The Montgomery County Council at 10 a.m. on Tuesday, Nov. 5, is scheduled to take action on the Glenmont Sector Plan. The plan is a guideline for future redevelopment for the area of the County that straddles Georgia Avenue north of Wheaton.
The Council’s weekly session will begin at 9:30 a.m. in the Third Floor Hearing Room of the Council Office Building at 100 Maryland Ave. in Rockville. The morning session, and worksessions starting at 10:30 a.m. and 1:30 p.m. of the Transportation, Infrastructure, Energy and Environment (T and E) Committee that continue its review of the County’s proposed Bus Rapid Transit system, will be televised live by County Cable Montgomery (CCM—Cable Channel 6 on Comcast and RCN, Channel 30 on Verizon). The broadcast also will be streamed through the County Web site at www.montgomerycountymd.gov
It will be repeated starting at 9 p.m. on Friday, Nov. 8.
The Glenmont Sector Plan addresses potential redevelopment of residential and commercial properties, building heights and even desired speed limits for the area. Much of the plan accounts for the proximity of the Glenmont Metrorail Station.
During the morning session, a resolution will be introduced by Councilmember Valerie Ervin asking County Executive Isiah Leggett to establish a working group on the County’s Working Parents Assistance (WPA) program. The WPA program was established in 1986 to assist with the high cost of child care as families move toward self-sufficiency, and to assist low-income working families who are over income limits that would allow them to benefit from the State Child Care Subsidy Program.

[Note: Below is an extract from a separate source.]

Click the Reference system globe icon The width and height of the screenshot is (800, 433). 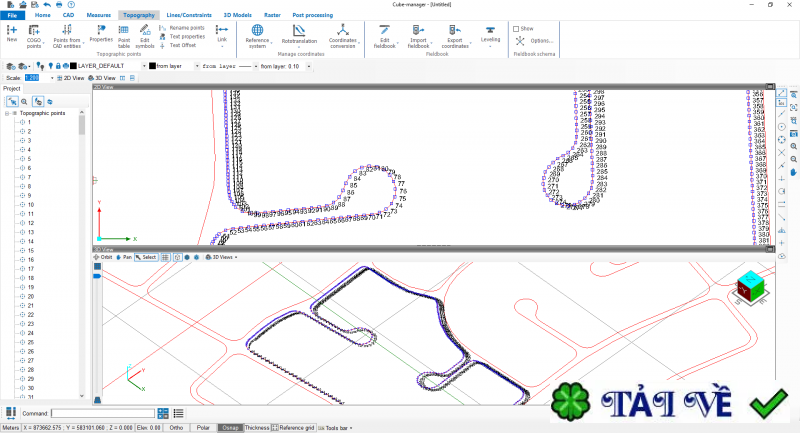pyautogui.click(x=257, y=34)
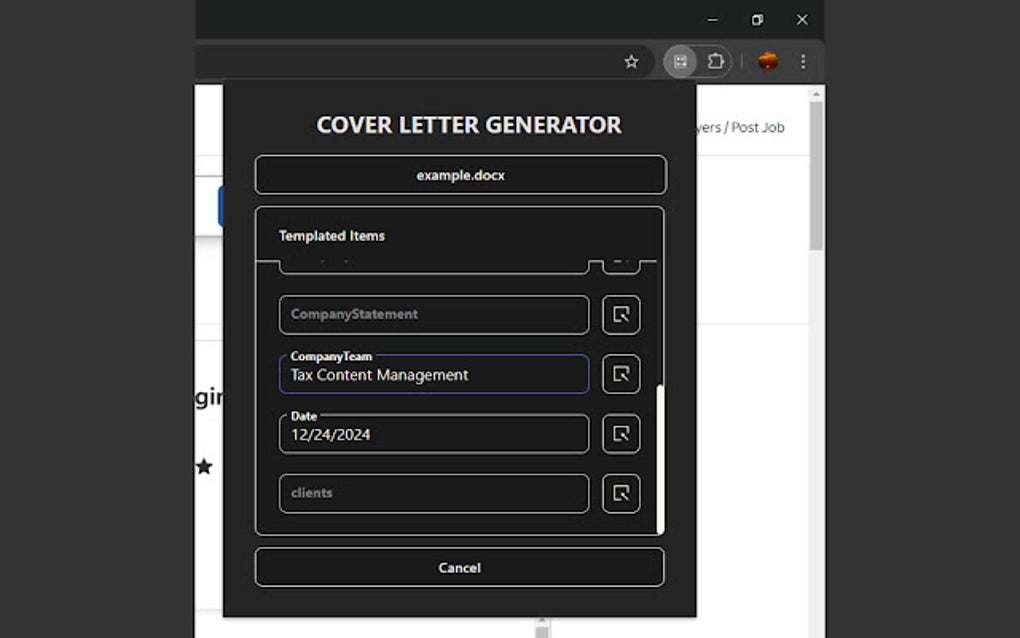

The resolution states that limited funding and income eligibility limits have impacted family access to child care subsidy programs.
The resolution also states that the Council “requests that the County Executive convene a work group for the purposes of reviewing the Working Parents Assistance program including, but not limited to, the criteria for determining eligibility; provider participation requirements; the process for determining subsidy awards including the possibility of a minimum subsidy floor for participants; and the possibility of updating the regulations governing WPA implementation.”
The T and E Committee, which is chaired by Roger Berliner and includes Councilmembers Riemer and Nancy Floreen, will continue its worksessions on the Countywide Transit Corridors Functional Master Plan. The primary purpose of the master plan is to identify the specific lines and approximate station locations for the proposed bus rapid transit (BRT) lines within Montgomery County, as well as the minimum rights-of-way required for the segments in each line.
BRT is a plan for specially designed buses to travel over mostly dedicated lines throughout the County.
At its worksessions Tuesday, the committee will follow-up on its prior discussion regarding the proposed North Bethesda Transitway west of the intersection of Old Georgetown Road and Rock Spring Drive. The committee will address what route the corridor should take between the intersection and the Metro Red Line and where should stations be along this route.
During six prior worksessions, the committee has made recommendations for each of the 10 proposed BRT corridors in the Planning Board’s recommendations.
On Tuesday, the committee also will talk about the proposed BRT route along U.S. Route 29 through the Four Corners area of Silver Spring. The already crowded traffic area presents challenges in trying to identify potential areas that could be used for dedicated lines between Southwood Avenue and Sligo Creek Parkway.